Ancora poche ore e i contribuenti italiani potranno finalmente avere qualche notizia più certa su quanto peserà l’Imu sulle loro tasche e quando si dovrà pagare. Ciò che sembra certo, per ora, è la divisione delle rate in tre tranches ,che vedono confermate le due date del 18 giugno e del 17 dicembre, a cui è stata aggiunta una “intermedia” del 17 settembre. Il pagamento dell’imposta in tre rate rimane l’unica certezza di un provvedimento che vede ancora molti punti da definire. Il relatore Gianfranco Conte (Pdl), venerdì, alla fine dei lavori in commissione Finanze alla Camera, aveva affermato l’intenzione di presentare i suoi emendamenti per la mattinata di oggi, al fine di iniziare a votare per le 14:00, per licenziare il testo già in serata e mandarlo in Aula domani.
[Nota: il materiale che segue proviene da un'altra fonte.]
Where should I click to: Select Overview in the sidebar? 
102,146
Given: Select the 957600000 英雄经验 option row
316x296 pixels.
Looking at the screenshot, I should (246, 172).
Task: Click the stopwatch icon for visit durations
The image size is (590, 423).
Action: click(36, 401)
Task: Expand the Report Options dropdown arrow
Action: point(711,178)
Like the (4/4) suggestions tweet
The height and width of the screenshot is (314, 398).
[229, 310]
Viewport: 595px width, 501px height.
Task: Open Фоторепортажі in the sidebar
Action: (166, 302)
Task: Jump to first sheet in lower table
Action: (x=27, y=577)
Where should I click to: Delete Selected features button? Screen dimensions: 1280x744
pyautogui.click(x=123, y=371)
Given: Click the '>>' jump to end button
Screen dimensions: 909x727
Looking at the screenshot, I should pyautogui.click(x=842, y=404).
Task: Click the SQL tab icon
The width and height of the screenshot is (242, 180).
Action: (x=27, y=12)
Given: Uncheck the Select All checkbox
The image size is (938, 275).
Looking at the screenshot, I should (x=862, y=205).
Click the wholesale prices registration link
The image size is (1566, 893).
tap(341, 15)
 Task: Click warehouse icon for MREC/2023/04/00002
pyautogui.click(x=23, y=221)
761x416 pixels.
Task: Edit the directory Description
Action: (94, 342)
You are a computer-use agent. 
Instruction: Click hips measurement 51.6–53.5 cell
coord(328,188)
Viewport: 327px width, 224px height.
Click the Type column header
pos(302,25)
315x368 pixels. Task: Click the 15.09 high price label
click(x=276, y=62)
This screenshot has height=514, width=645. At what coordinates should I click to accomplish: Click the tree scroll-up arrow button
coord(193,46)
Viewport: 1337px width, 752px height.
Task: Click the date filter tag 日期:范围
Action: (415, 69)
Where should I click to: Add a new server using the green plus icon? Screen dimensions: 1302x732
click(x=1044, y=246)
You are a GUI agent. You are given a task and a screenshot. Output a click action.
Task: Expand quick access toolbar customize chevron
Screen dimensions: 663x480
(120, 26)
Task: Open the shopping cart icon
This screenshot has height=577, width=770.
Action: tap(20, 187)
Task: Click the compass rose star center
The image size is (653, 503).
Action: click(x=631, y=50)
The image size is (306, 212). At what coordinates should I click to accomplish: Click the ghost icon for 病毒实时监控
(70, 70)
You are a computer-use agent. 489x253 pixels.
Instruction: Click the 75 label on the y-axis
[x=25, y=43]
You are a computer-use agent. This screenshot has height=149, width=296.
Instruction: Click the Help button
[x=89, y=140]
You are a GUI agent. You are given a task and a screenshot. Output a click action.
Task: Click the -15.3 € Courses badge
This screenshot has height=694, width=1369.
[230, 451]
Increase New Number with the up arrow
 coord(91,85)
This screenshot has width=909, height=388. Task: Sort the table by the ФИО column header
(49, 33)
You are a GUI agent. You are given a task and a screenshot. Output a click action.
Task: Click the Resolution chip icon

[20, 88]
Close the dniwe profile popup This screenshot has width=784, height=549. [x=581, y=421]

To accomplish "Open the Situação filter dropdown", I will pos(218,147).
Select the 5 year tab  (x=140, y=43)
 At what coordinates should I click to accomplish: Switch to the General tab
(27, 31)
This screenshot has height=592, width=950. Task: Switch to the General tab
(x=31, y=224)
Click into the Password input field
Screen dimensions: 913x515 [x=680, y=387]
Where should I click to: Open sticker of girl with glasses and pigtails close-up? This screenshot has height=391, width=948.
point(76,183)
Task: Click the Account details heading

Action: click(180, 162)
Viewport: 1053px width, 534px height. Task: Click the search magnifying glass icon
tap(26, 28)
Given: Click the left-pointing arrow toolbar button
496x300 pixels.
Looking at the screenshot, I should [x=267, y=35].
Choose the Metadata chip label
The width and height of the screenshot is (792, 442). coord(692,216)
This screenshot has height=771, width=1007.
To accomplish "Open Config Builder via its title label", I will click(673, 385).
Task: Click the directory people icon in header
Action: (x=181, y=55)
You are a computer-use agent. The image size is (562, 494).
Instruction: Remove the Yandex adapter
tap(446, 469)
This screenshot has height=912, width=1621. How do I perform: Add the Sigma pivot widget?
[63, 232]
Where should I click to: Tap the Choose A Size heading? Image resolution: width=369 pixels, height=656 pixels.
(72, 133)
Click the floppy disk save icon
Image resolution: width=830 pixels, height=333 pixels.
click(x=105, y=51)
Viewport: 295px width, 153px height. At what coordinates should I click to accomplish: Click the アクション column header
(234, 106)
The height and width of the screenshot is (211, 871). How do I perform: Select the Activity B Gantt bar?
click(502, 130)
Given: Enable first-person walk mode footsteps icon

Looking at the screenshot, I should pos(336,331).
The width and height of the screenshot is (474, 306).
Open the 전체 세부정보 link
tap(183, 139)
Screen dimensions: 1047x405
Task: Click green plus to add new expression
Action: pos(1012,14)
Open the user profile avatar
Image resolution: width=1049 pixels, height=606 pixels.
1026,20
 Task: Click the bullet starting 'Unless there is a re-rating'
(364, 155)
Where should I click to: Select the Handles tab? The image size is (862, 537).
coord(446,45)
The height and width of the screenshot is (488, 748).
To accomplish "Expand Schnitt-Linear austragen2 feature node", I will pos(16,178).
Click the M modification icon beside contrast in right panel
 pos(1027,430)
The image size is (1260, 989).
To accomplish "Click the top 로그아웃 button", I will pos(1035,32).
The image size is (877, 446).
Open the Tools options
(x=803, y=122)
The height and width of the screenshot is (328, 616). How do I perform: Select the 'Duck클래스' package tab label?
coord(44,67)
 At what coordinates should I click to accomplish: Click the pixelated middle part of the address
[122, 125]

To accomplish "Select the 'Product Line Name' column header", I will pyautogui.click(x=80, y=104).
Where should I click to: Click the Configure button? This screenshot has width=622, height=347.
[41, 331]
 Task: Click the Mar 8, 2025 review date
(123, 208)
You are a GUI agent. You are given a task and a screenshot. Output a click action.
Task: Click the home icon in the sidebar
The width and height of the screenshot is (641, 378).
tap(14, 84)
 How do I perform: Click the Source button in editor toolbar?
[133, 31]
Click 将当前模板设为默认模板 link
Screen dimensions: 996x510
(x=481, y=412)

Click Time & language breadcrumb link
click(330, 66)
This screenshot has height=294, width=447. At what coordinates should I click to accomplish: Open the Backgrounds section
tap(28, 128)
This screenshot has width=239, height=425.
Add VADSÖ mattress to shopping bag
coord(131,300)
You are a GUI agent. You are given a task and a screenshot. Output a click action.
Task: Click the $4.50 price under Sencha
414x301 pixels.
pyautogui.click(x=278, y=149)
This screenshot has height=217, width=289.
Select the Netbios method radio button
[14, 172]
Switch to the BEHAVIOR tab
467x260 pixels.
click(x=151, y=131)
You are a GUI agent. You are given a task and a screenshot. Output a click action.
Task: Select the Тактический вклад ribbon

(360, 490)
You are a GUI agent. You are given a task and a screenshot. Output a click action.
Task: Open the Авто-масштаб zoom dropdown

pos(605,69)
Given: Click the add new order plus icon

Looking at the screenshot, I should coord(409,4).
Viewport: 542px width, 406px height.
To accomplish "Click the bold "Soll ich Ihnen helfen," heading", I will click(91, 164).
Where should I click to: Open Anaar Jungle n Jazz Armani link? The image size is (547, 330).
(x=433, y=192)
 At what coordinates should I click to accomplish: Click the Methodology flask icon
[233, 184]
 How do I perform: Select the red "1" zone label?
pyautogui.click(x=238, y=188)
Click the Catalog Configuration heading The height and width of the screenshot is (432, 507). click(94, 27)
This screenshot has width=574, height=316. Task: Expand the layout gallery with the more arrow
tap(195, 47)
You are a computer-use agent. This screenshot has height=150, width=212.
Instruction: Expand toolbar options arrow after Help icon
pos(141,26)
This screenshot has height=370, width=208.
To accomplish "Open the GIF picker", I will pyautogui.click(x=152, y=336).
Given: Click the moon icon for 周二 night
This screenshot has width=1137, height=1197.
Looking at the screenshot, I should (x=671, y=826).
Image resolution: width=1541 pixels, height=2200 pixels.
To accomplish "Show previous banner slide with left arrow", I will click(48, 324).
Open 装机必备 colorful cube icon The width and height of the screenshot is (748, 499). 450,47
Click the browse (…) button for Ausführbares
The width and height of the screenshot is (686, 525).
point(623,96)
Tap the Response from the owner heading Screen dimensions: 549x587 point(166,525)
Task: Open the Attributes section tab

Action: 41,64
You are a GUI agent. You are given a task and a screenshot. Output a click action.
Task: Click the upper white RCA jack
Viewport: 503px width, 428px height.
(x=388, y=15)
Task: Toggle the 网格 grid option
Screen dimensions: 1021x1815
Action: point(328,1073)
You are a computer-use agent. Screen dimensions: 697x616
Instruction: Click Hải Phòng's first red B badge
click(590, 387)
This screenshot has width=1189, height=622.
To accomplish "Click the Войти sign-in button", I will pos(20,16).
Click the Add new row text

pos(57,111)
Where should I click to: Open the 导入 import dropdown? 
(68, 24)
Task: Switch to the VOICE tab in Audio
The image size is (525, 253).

Il testo dovrebbe quindi prevedere la divisione in tre rate: le prime due (18 giugno e 17 settembre) dovrebbero essere identiche e ammontare al 33%, anziché al 50% del quantum calcolato sull’aliquota base (0,4% sulla prima casa e 0,76% sugli altri immobili). La terza rata (17 dicembre) potrebbe prevedere un conguaglio, da conteggiare secondo le aliquote effettive che lo Stato e i Comuni avranno stabilito nel frattempo. La divisione in tre rate dovrebbe riguardare solo l’abitazione principale e non quelle secondarie. questo proposito, la risposta definitiva arriverà con un emendamento odierno del relatore. All’interno di questo dovrebbero essere contenuti degli alleggerimenti dell’imposta sulle dimore storiche e sulle case affittate con il cosiddetto canone concordato.

Sembra invece che resterà l’Imu sulle fondazioni bancarie e sulle abitazioni degli anziani ricoverati negli ospizi. Il relatore potrebbe anche accogliere la proposta del Terzo Polo di abbassare l’aliquota per tutti gli immobili dallo 0,76% allo 0,4% rendendola uguale a quella delle prima casa.

Ancora qualche ora, dunque, per sapere quanto e quando si pagherà l’Imu. Intanto le novità del decreto fiscale riguarderanno anche i pagamenti in contanti di stipendi e pensioni oltre i 1000 euro da parte della Pa, prorogati al primo di giugno. Infine verranno presentati gli emendamenti che prevedono di nuovo la cancellazione  delle commissioni (dopo il loro ripristino), ma solo per chi va in rosso per meno di un mese e per meno di mille euro.